THE RECORDS:
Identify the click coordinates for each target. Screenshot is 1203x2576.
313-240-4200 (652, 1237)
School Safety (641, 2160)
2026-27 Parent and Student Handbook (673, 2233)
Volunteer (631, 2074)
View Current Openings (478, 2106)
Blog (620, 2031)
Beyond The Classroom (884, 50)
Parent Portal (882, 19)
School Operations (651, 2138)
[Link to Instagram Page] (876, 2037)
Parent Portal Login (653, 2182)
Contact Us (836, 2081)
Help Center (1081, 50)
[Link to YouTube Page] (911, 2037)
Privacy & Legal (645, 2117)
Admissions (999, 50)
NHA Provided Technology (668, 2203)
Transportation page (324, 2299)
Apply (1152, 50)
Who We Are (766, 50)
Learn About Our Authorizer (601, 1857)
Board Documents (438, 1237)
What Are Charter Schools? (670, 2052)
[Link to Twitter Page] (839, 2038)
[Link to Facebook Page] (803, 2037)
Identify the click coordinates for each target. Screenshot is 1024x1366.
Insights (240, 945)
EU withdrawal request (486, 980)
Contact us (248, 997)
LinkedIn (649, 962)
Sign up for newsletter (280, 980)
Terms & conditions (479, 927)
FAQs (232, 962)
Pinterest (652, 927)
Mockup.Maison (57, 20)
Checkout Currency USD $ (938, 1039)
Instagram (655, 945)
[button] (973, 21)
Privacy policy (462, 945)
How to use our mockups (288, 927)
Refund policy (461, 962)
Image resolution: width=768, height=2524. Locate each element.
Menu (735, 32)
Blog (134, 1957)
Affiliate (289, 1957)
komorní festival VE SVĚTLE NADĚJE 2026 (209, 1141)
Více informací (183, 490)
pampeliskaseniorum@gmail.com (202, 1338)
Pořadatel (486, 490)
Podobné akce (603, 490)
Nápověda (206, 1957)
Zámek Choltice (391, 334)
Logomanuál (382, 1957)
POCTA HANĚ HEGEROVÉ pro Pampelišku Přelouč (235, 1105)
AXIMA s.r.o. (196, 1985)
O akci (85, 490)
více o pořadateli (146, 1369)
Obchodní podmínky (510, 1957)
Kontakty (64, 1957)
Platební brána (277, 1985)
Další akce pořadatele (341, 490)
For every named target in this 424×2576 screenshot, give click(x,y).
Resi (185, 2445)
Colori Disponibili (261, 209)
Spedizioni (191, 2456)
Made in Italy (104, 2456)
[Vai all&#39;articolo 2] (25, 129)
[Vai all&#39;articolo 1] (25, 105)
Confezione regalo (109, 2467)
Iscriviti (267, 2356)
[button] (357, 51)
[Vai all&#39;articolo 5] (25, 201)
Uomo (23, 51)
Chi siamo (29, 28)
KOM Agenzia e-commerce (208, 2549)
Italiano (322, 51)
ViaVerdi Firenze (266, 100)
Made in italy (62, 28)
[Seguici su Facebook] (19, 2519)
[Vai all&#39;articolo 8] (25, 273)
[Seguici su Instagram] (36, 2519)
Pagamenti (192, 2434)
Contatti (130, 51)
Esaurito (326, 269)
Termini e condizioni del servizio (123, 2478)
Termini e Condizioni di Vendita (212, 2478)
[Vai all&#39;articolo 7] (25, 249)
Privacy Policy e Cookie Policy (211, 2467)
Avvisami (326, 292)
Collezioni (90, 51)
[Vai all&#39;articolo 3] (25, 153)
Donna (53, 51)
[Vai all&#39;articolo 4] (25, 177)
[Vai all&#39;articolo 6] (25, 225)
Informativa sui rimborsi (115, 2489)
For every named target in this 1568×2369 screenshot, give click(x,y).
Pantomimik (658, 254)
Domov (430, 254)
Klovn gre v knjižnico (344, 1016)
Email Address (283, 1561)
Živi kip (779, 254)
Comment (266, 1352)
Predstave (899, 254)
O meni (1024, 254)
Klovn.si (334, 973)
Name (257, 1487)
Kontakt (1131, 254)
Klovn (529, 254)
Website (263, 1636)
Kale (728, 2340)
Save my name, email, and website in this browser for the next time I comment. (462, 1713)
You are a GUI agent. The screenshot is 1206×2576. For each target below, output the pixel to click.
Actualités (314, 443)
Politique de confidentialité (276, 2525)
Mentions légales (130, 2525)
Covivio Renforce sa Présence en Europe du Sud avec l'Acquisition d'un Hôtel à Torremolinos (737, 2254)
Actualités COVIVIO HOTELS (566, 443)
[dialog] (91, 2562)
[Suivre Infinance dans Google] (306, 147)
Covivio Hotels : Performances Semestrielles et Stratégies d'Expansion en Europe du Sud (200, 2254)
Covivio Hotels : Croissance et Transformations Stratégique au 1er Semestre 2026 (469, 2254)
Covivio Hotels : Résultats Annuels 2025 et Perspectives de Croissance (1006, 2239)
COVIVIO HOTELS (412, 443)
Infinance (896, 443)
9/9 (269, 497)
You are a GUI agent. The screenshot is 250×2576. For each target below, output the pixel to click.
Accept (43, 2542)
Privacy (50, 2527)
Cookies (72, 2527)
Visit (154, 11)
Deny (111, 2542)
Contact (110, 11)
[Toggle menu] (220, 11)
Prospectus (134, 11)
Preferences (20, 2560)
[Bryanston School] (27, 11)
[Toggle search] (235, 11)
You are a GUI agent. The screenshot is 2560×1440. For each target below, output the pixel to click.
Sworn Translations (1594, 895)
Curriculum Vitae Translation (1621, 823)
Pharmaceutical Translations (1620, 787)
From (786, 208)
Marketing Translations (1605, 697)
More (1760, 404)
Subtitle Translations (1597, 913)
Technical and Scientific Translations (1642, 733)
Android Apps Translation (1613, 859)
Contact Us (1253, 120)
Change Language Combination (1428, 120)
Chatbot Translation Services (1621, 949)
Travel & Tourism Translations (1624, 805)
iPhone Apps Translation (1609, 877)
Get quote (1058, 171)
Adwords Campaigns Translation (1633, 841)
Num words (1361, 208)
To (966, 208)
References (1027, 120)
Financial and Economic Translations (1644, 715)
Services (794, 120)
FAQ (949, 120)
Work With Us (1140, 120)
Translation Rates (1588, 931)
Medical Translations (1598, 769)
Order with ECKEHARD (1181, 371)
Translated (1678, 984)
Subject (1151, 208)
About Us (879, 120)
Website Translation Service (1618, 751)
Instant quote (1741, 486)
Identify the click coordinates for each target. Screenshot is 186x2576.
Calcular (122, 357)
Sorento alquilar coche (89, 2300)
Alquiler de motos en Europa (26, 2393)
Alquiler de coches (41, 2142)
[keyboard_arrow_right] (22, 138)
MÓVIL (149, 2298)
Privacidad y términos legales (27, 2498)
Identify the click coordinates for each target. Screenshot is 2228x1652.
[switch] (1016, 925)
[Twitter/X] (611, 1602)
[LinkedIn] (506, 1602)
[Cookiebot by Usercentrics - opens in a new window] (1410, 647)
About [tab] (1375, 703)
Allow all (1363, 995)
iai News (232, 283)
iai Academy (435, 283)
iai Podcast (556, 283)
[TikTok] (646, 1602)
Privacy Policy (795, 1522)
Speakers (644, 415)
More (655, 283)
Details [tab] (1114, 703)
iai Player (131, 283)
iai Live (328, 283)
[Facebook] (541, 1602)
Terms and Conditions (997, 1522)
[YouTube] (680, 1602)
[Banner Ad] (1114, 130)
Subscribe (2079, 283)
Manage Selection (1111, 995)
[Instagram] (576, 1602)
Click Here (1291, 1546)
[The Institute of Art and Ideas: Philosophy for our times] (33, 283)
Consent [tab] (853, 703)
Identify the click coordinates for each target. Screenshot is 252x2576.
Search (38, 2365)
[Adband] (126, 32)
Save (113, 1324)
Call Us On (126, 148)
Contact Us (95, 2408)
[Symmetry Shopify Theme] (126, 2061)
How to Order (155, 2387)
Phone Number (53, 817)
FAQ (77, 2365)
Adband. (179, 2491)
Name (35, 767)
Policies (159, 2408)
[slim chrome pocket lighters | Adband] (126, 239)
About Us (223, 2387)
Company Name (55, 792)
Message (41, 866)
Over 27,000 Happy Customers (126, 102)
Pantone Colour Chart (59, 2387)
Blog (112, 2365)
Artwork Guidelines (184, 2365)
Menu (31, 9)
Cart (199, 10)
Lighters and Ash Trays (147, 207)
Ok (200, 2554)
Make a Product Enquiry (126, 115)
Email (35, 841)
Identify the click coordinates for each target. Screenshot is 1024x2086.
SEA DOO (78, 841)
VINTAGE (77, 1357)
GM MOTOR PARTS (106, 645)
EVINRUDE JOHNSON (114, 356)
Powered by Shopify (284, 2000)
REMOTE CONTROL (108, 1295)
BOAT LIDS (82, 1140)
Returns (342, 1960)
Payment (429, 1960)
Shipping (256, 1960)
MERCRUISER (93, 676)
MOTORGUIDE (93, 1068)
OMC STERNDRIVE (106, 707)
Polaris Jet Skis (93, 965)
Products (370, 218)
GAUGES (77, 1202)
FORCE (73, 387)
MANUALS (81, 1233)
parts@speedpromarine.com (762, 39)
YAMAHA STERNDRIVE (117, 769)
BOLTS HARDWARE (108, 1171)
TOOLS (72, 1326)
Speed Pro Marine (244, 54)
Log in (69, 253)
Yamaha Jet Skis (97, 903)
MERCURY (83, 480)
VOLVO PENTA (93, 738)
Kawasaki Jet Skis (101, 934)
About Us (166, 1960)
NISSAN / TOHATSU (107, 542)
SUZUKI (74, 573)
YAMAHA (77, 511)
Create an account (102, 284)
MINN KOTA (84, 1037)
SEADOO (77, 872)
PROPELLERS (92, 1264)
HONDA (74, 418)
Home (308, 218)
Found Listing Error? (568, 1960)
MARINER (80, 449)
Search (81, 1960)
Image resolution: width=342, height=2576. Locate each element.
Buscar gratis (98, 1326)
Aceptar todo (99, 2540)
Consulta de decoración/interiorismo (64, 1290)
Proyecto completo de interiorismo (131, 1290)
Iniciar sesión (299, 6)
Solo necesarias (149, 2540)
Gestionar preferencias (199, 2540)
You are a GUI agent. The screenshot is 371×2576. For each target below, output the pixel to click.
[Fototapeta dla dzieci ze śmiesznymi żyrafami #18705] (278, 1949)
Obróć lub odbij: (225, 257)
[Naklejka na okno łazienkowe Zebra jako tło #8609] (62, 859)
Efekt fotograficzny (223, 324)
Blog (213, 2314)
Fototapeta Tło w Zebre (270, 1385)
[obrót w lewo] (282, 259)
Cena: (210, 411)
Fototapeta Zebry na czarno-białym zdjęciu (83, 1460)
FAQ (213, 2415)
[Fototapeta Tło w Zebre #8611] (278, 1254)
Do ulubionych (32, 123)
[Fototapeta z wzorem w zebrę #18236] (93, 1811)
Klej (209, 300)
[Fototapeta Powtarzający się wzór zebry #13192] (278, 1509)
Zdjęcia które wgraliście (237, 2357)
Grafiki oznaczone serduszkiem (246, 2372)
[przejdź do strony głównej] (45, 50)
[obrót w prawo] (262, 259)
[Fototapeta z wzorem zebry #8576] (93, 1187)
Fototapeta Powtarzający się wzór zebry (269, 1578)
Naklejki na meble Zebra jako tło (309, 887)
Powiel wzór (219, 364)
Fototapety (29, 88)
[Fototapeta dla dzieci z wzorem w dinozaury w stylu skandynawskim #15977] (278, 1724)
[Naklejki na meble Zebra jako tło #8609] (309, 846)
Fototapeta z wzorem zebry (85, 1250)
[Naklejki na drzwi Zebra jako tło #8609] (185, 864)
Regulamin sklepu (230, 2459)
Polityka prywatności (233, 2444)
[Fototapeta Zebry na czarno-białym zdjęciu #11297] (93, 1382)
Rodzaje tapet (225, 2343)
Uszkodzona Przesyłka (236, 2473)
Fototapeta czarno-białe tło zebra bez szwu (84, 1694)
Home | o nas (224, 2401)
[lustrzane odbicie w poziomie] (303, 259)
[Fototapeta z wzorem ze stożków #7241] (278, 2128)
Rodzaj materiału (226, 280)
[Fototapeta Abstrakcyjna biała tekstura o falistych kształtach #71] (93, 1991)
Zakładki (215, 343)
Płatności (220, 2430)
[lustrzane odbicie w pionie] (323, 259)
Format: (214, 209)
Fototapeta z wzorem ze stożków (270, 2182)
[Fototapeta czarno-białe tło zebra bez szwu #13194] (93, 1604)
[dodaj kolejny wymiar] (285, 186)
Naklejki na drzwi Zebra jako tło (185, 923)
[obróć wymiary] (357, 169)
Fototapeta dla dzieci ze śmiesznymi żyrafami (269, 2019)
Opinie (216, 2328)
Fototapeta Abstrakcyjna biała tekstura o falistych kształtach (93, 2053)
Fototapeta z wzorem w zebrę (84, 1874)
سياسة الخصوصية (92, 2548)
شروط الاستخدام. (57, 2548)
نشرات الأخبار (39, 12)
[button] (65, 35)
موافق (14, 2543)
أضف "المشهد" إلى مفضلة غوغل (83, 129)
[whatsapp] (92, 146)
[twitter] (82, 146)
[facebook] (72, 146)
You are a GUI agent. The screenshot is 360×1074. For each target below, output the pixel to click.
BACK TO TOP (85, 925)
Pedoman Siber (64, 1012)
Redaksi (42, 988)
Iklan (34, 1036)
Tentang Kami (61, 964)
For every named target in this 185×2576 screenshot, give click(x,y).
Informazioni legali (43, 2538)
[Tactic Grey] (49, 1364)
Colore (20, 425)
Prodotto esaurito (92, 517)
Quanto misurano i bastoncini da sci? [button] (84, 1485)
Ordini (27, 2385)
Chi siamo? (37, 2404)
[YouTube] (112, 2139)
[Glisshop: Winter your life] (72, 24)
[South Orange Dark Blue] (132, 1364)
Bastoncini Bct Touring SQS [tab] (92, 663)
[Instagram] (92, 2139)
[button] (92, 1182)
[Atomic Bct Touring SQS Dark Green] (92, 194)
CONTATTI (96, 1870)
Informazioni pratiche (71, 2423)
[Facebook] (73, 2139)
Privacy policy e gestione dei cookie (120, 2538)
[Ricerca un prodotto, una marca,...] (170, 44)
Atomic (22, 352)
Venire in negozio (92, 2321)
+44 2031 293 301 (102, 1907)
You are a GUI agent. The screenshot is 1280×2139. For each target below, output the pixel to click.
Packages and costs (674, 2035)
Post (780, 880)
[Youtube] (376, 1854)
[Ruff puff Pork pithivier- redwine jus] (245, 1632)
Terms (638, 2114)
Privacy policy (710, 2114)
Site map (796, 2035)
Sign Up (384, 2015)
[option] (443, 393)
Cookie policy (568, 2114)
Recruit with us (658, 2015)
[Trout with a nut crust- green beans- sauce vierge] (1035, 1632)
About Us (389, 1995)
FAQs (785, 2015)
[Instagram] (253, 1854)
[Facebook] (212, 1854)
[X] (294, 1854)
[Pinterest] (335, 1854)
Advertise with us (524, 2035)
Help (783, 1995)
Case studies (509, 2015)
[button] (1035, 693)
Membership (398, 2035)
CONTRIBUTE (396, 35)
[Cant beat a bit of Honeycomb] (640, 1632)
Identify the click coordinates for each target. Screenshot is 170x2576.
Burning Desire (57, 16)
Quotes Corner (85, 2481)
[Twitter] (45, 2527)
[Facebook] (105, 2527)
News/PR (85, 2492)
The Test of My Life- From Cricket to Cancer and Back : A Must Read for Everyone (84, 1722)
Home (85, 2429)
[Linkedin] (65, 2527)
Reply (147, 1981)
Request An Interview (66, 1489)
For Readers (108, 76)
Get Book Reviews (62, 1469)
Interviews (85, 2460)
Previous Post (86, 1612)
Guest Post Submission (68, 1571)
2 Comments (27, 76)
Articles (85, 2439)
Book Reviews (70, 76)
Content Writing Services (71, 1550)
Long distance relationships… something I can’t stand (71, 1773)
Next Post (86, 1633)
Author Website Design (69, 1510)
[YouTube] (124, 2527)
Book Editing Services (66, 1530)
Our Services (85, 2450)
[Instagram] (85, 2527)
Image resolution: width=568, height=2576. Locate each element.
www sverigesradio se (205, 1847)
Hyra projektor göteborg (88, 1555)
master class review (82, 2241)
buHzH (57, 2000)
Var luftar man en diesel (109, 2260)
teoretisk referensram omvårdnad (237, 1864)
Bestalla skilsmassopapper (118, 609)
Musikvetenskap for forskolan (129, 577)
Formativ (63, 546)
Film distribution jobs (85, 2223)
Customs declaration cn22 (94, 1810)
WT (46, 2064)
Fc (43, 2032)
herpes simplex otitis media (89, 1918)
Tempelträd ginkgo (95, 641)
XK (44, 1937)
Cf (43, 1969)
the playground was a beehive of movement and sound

EXERCISE:
Using only the listing above, restate exactly the lines from the line containing "Covivio Hotels : Résultats" through the line containing "About [tab] (1375, 703)", both included.

ANSWER BOX:
Covivio Hotels : Résultats Annuels 2025 et Perspectives de Croissance (1006, 2239)
COVIVIO HOTELS (412, 443)
Infinance (896, 443)
9/9 (269, 497)
You are a GUI agent. The screenshot is 250×2576. For each target below, output the pixel to click.
Accept (43, 2542)
Privacy (50, 2527)
Cookies (72, 2527)
Visit (154, 11)
Deny (111, 2542)
Contact (110, 11)
[Toggle menu] (220, 11)
Prospectus (134, 11)
Preferences (20, 2560)
[Bryanston School] (27, 11)
[Toggle search] (235, 11)
You are a GUI agent. The screenshot is 2560×1440. For each target below, output the pixel to click.
Sworn Translations (1594, 895)
Curriculum Vitae Translation (1621, 823)
Pharmaceutical Translations (1620, 787)
From (786, 208)
Marketing Translations (1605, 697)
More (1760, 404)
Subtitle Translations (1597, 913)
Technical and Scientific Translations (1642, 733)
Android Apps Translation (1613, 859)
Contact Us (1253, 120)
Change Language Combination (1428, 120)
Chatbot Translation Services (1621, 949)
Travel & Tourism Translations (1624, 805)
iPhone Apps Translation (1609, 877)
Get quote (1058, 171)
Adwords Campaigns Translation (1633, 841)
Num words (1361, 208)
To (966, 208)
References (1027, 120)
Financial and Economic Translations (1644, 715)
Services (794, 120)
FAQ (949, 120)
Work With Us (1140, 120)
Translation Rates (1588, 931)
Medical Translations (1598, 769)
Order with ECKEHARD (1181, 371)
Translated (1678, 984)
Subject (1151, 208)
About Us (879, 120)
Website Translation Service (1618, 751)
Instant quote (1741, 486)
Identify the click coordinates for each target. Screenshot is 186x2576.
Calcular (122, 357)
Sorento alquilar coche (89, 2300)
Alquiler de motos en Europa (26, 2393)
Alquiler de coches (41, 2142)
[keyboard_arrow_right] (22, 138)
MÓVIL (149, 2298)
Privacidad y términos legales (27, 2498)
Identify the click coordinates for each target. Screenshot is 2228x1652.
[switch] (1016, 925)
[Twitter/X] (611, 1602)
[LinkedIn] (506, 1602)
[Cookiebot by Usercentrics - opens in a new window] (1410, 647)
About [tab] (1375, 703)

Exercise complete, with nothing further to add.